Rewrite every line of the data below, requests included, and raise each coordinate in the answers by 33. Leave the pictures out of your version.

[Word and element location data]

# # # #

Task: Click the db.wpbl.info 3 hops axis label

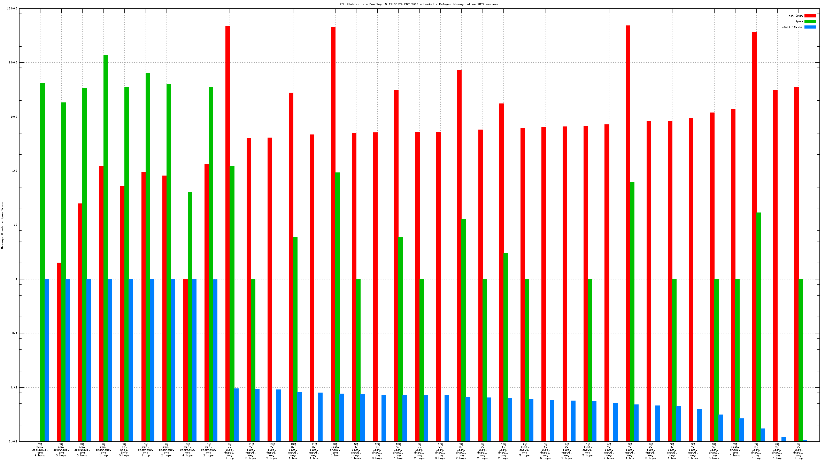Action: [x=124, y=450]
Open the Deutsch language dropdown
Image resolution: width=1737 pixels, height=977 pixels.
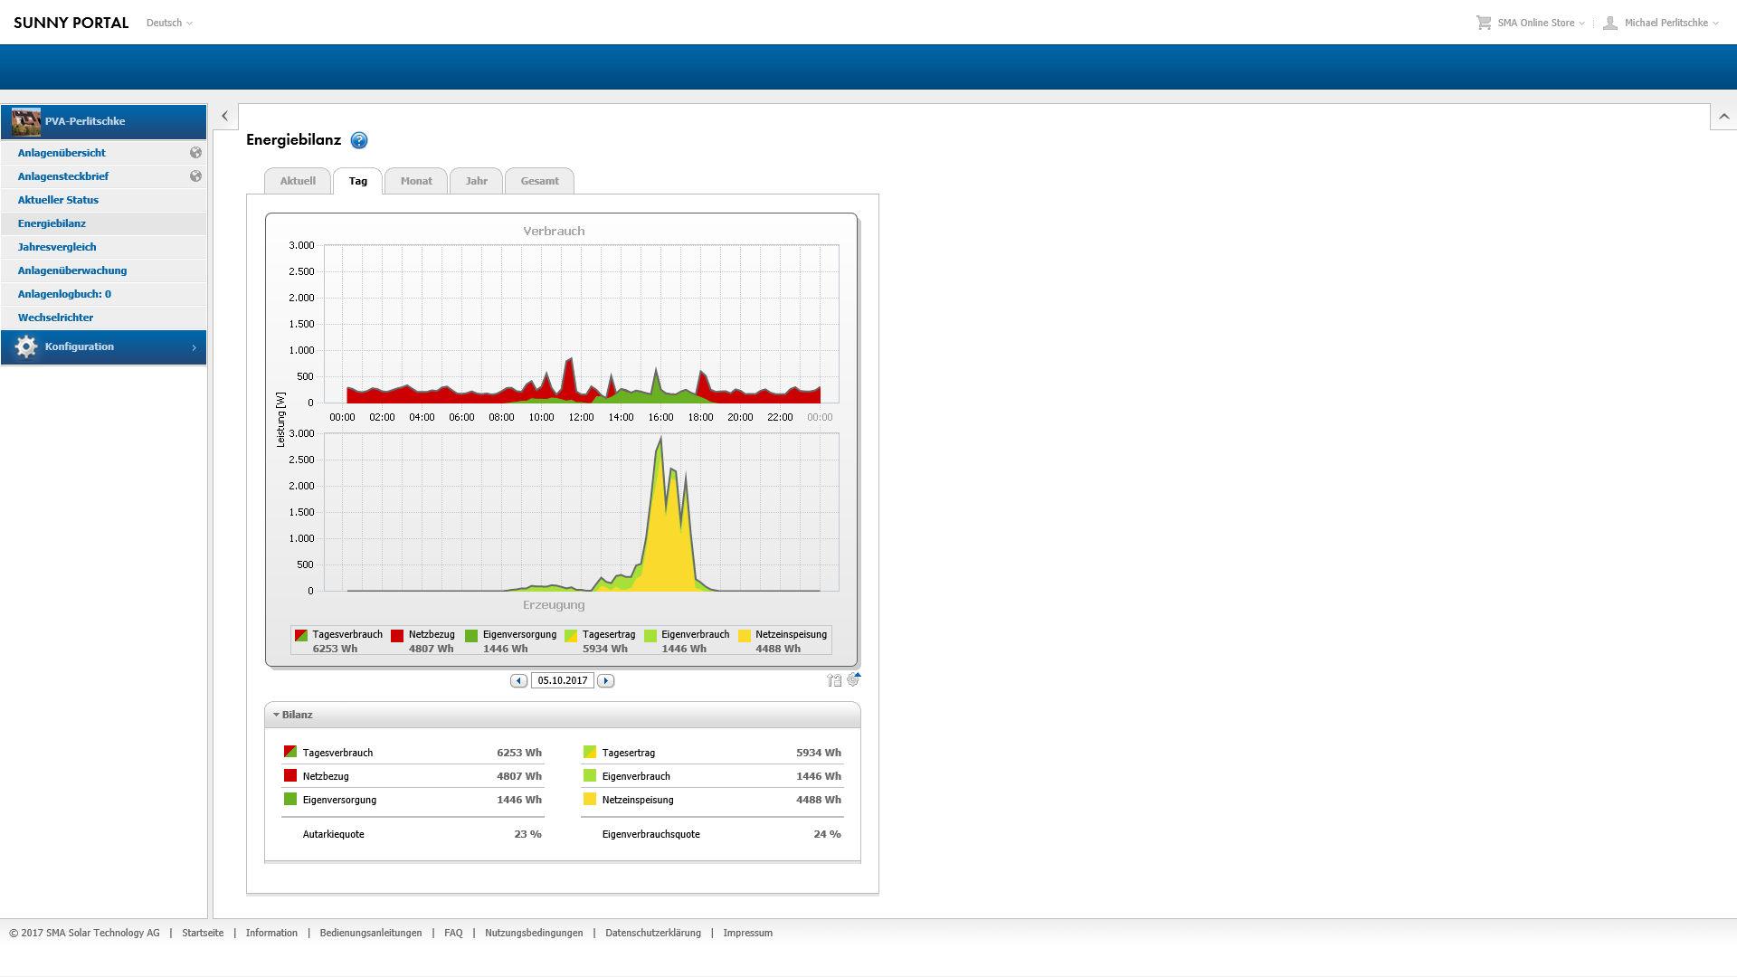coord(169,23)
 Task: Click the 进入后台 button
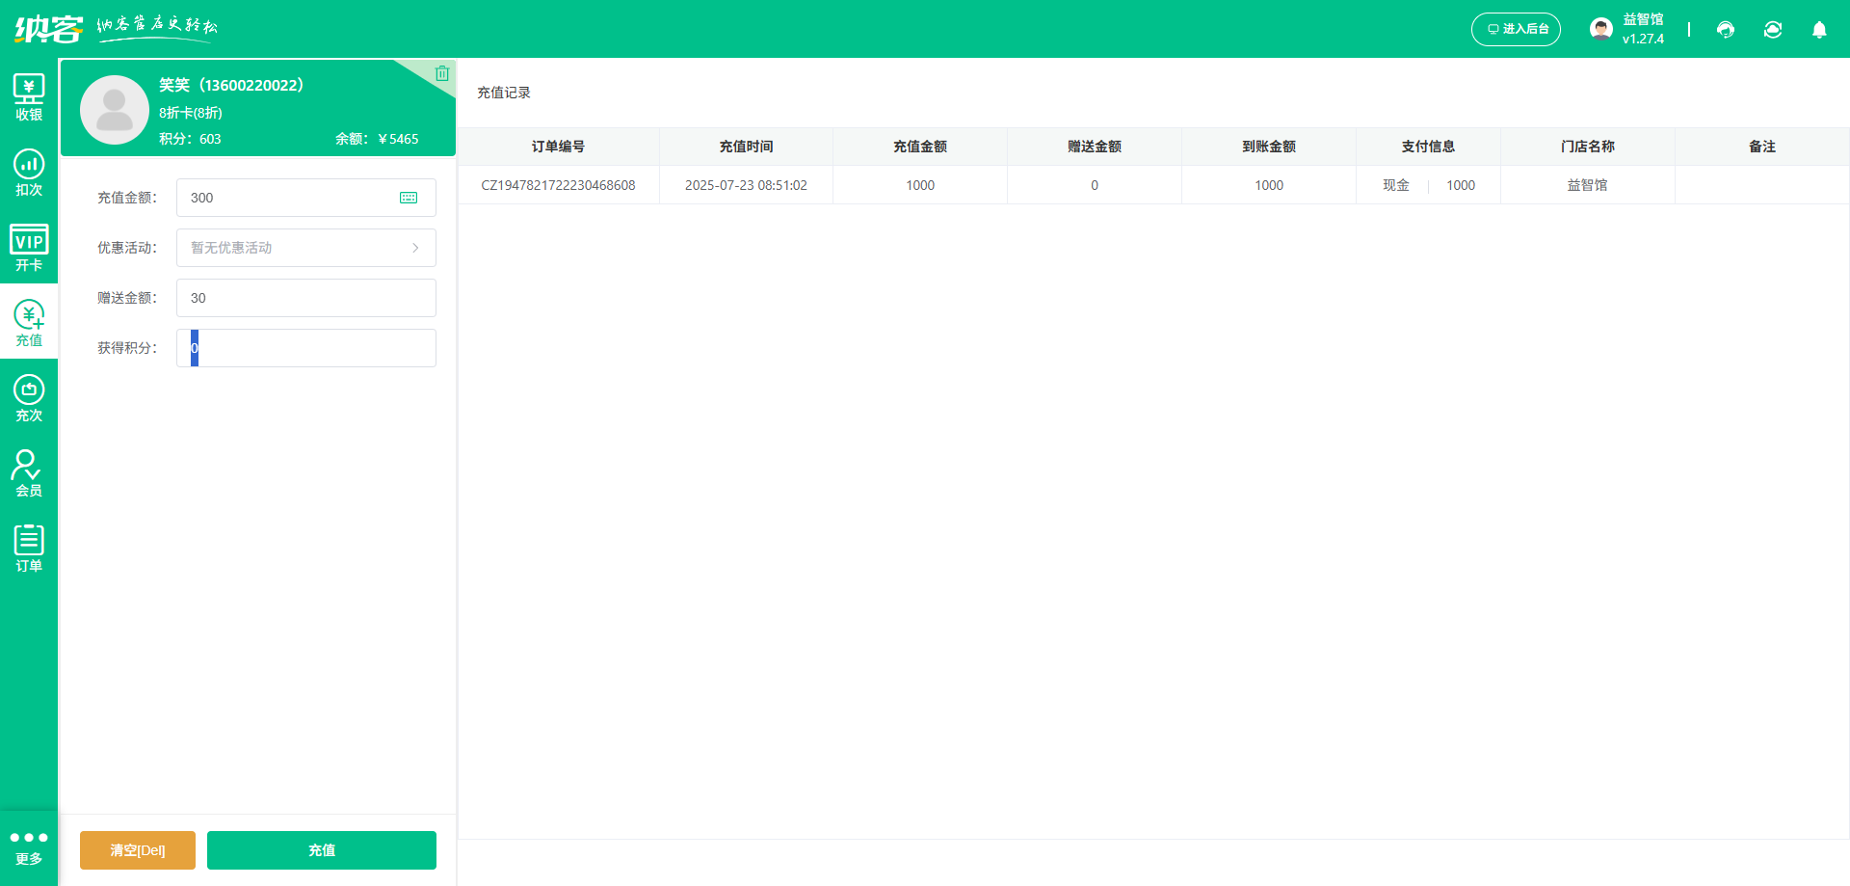[1516, 29]
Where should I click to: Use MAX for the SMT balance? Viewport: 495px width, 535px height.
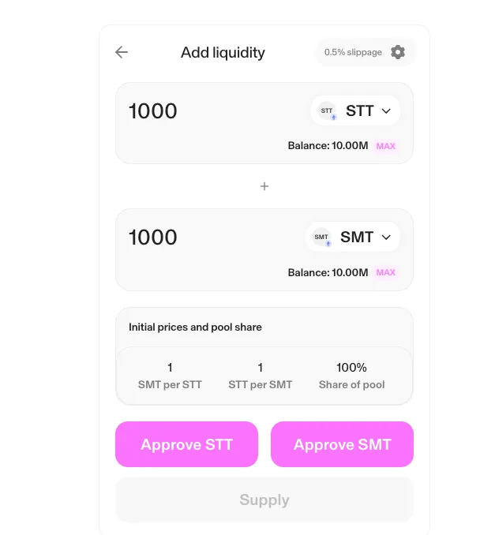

# # # #

Final result:
Task: Click the db.wpbl.info 3 hops axis label

Action: [x=157, y=483]
Open the Deutsch language dropdown
Image resolution: width=1737 pixels, height=977 pixels.
coord(202,56)
 Task: Click the 进入后台 button
[1549, 62]
Where should I click to: Use MAX for the SMT balance? Viewport: 495px width, 535px height.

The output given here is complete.